I cling to that knowledge and dig in.

"I like being out of the hospital" (Nadine)

At 3PM Friday June 26th, Erek and I loaded Nadine's stuff into the huge, picturesque wooden wagon brought by Nurse Denise, and Nadine left the hospital for her 3-day "break", amidst goodbyes to the friends she had made among nurses, staff, and families. And off we went into the sunny day.

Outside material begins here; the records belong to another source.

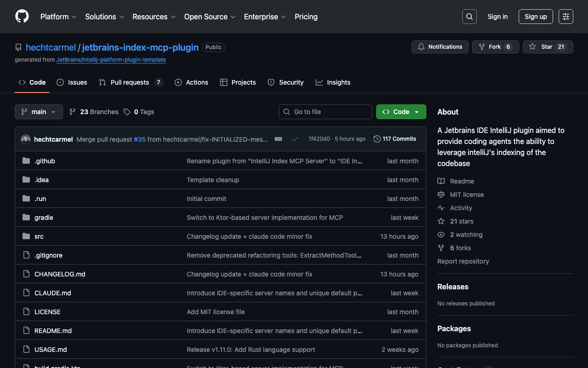This screenshot has height=368, width=588.
Task: Click the Sign up button
Action: click(536, 17)
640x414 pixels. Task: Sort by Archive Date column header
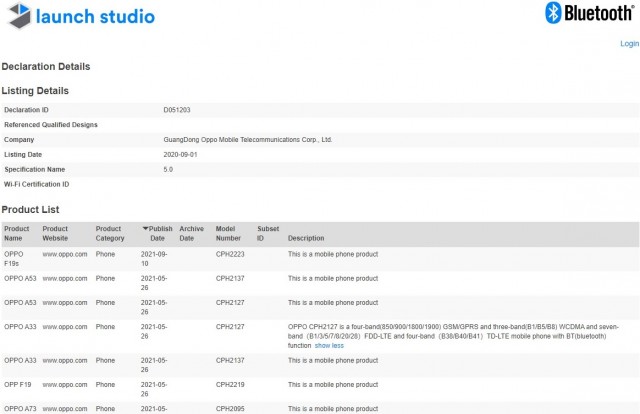click(x=191, y=234)
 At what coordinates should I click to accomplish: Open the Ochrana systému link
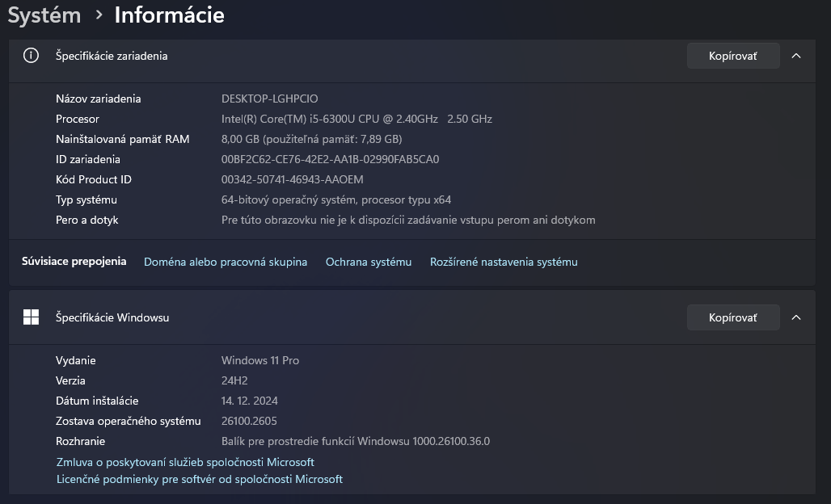pos(369,262)
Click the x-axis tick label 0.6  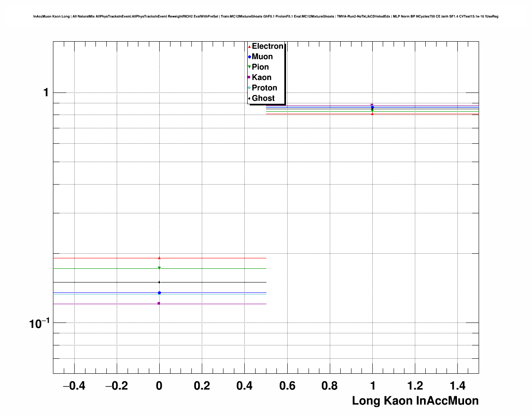tap(287, 386)
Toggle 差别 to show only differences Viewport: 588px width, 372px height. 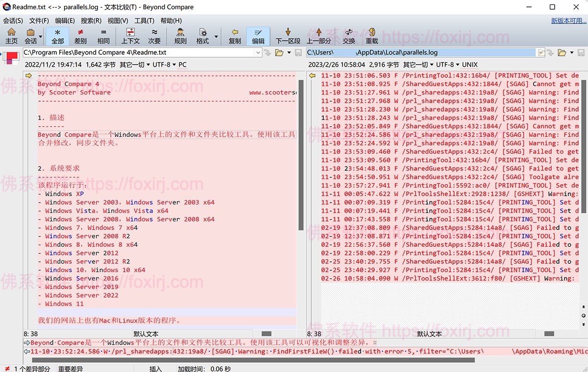[80, 36]
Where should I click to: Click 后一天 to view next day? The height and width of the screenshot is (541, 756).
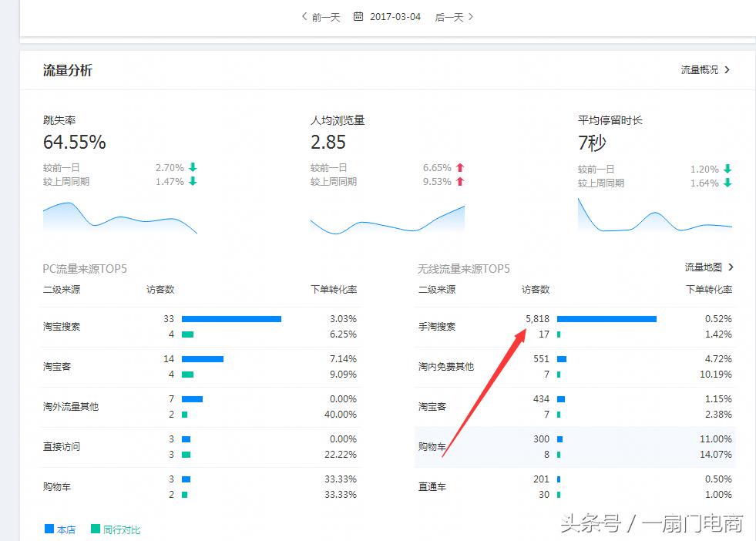(449, 16)
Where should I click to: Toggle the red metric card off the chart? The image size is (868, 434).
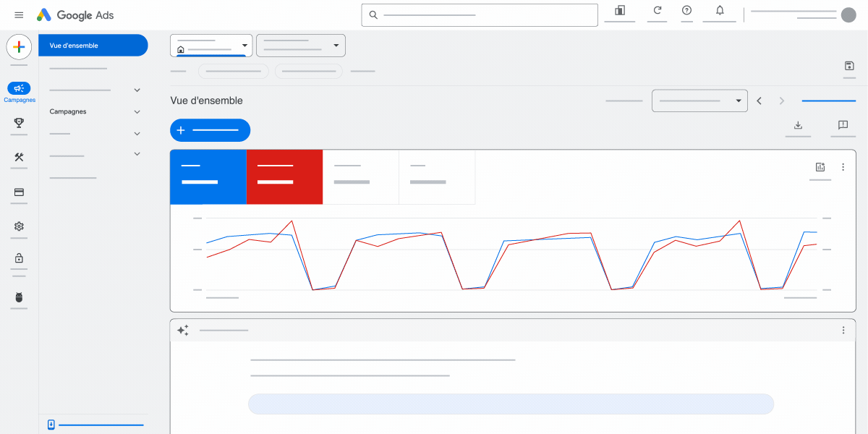(284, 176)
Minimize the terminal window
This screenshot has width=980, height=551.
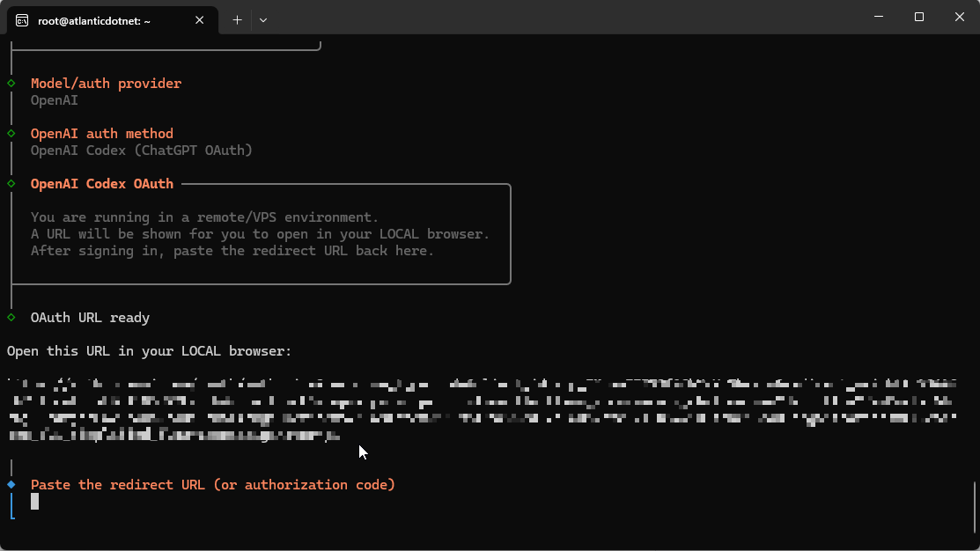coord(879,18)
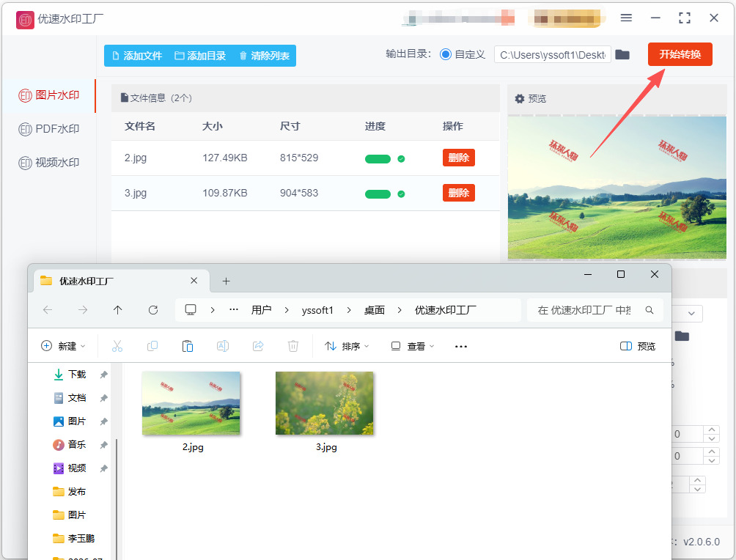The height and width of the screenshot is (560, 736).
Task: Switch to the 视频水印 tab
Action: tap(49, 163)
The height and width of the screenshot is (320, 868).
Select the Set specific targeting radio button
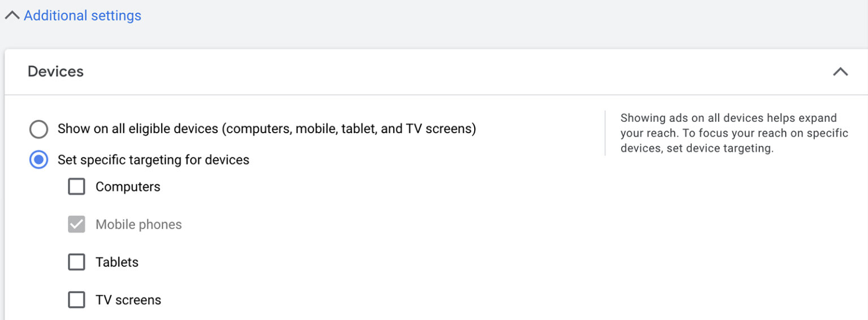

First we went to Ronald MacDonald House, where I gave her the "tour" of the spacious lovely lounges and halls, the well-stocked kitchen, the beautiful wooden outdoor deck, the woods, our sun-drenched room. The doctors had approved the "run of the place" although she had to mask when other people were there unless outside.

She sat on the deck, and after sitting with her I experienced, finally, the urge to play the piano, and play I did. Chopin, Beethoven, improvisations, tumbled out. A month of almost no music, then a flood as soon as she left the hospital. I had played once, and it had felt awkward and halting -- I had barely remembered the Chopin nocturne I'd known like the back of my hand. Now the music had returned along with Nadine.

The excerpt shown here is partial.